He says further: "Heat is believed to be a certain mode of molecular motion, and electricity to be another mode; but the nature of the motion of each has never been discovered." And I think never will, as long as the false notion prevails that heat and electricity are modes of motion. A mode of motion is nonsense, for motion is an effect produced by a cause—it is not a cause. And all cause of motion is electricity, and the mode of operation is the law of electro-magnetism.

There is no difference in the law or the mode of operation of electric currents in a volcano, in a cloud, in the earth, in the sun or planets, in an electric light, or in a man's body. The same law exists and the same natural results follow when one lights the gas with a flash of electricity from his finger, as when a meteor blazes, a comet flares out in space, or a sun becomes luminous. The same force that man causes to run along a telegraph wire, or through a telephone circuit, or which runs a street car line, or is taken by the brushes from a revolving dynamo, is the same force and operated under the same law or mode of force as the electric life-giving currents that come from the sun constantly in an omnipotent tide of power.

Prof. Thomson says: "The earth is generally found to be negatively electrified, and is insulated in its atmosphere, being in fact a conductor touched only by air—a strong insulator."

He says further: "The quality of non-resistance to electric force of the interplanetary ether being considered, the earth, the atmosphere and the surrounding medium may be regarded as constituting respectively, the inner coating, the dielectric and the outer coating of a large Leyden jar charged negatively."

Prof. S. P. Thomson in "Electricity and Magnetism," says: "Gilbert made the discovery that the compass points north and south because the earth is also a great magnet. Faraday said: 'All matter is in a magnetic condition.' Sir Oliver Lodge says: 'The idea that magnetism is a whirl of electricity is as old as Ampere. Perceiving that a magnet could be initiated by an electric whirl, he made the hypothesis that an electric whirl existed in every magnet.'"

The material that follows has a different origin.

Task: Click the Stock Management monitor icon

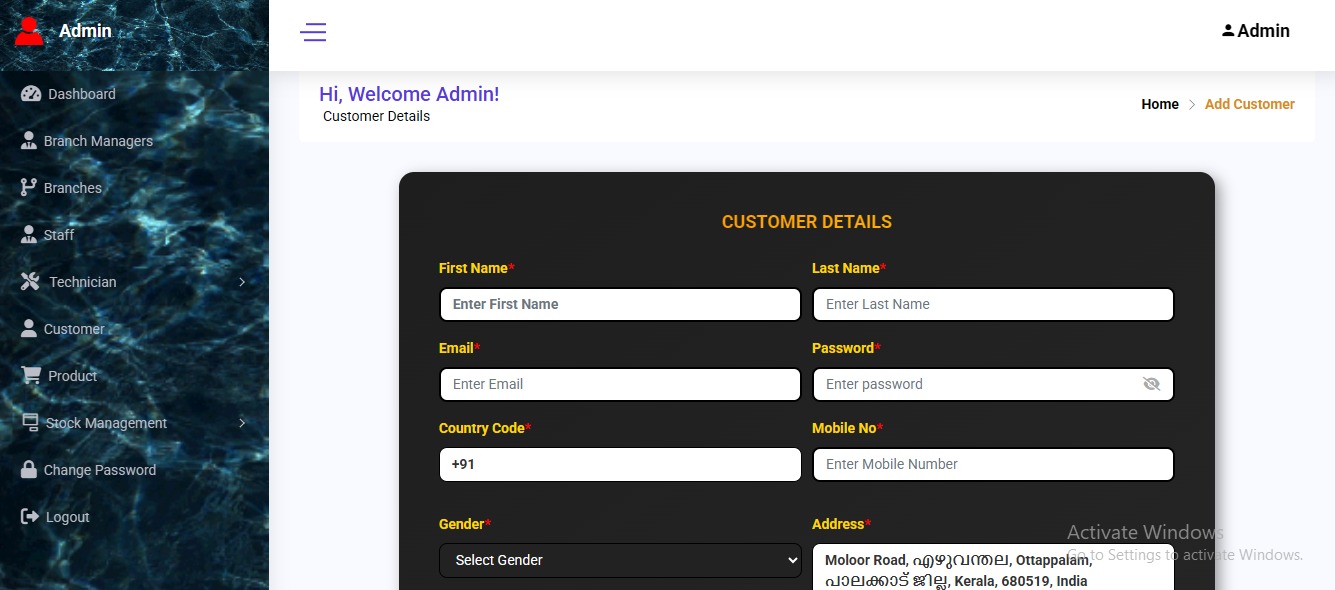Action: (30, 423)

Maxwell announced the proposition that electro-magnetic phenomena and light phenomena have their origin in the same medium and are identical in nature. Hertz, by actually producing, detecting and controlling electric waves, caused the discovery of wireless electricity. And it is by the wonderful wireless telegraphy of light that man is put in communication with every considerable body in the universe, including even the invisible. By it the goings on in Sirius and Algol, Orion and the Pleiades are reported across enormous stretches of millions of millions of miles of space. And by the vibratory motion of the invisibly small, all things are revealed; the infinitely little has enabled us to conquer the inconceivably big. I hold seeing and hearing are the simplest examples of wireless telegraphy.

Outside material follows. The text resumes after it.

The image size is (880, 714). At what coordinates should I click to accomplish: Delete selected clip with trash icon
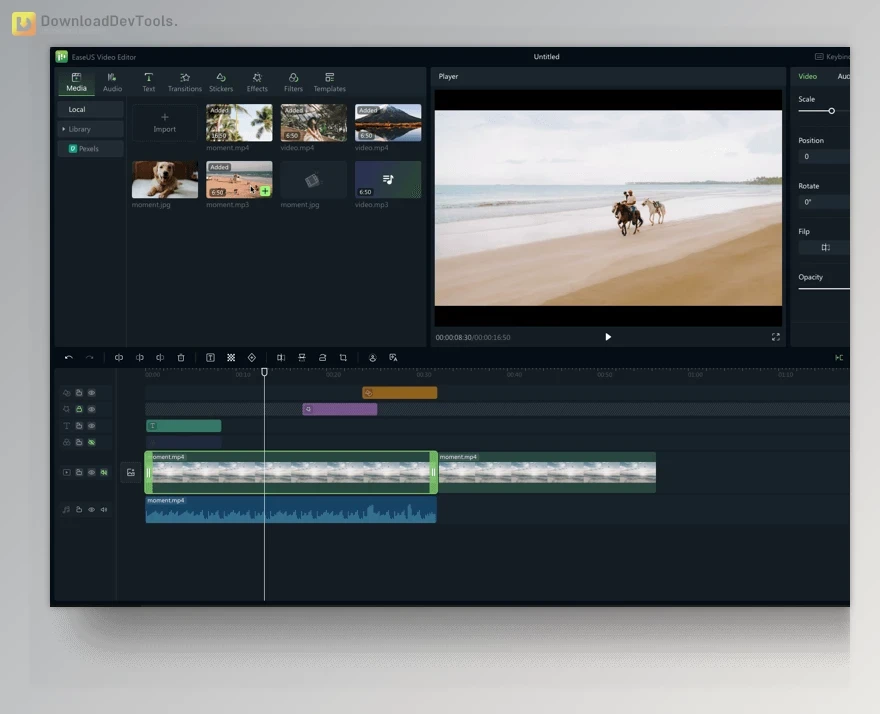pos(181,357)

Elihu Thomson, the great electrician, says: "Hertz proved that all luminous phenomena are in essence electrical. Wireless electricity is the outcome of Hertz's experiments on electric waves, and electrical conditions and actions are more fundamental than hitherto regarded."

William Ramsey, the distinguished chemist, says: "It is a primary assumption that atoms of elements or in certain cases groups of atoms are themselves electrified, and atoms possess positive and negative poles, and combinations ensue between such oppositely electrified bodies."

Mr. Francis Grierson, a prominent scientist of London, in a recent London periodical, says: "So far as we know electricity is the soul of visible form. What we call brain waves have an analogy to electric waves. The discoveries and inventions of the last ten years have made child's play of every previously known system of philosophy. The simple but amazing facts disclosed during the past five years, render the dreams, speculations and guesswork of the past absurd. The little we know in a practical way is more than all the philosophers of the past knew from Aristotle to Leibnitz."

Prof. Langley, in his address at the 1902 session of the American Association of Science, stated that, "up to 1872 it was almost universally believed that there were three different kinds of energy—actinic, luminous and thermal—represented in the spectrum;" but he affirmed: "There is only one radiant energy which appears to us as actinic, luminous or thermal, according to the way we observe it.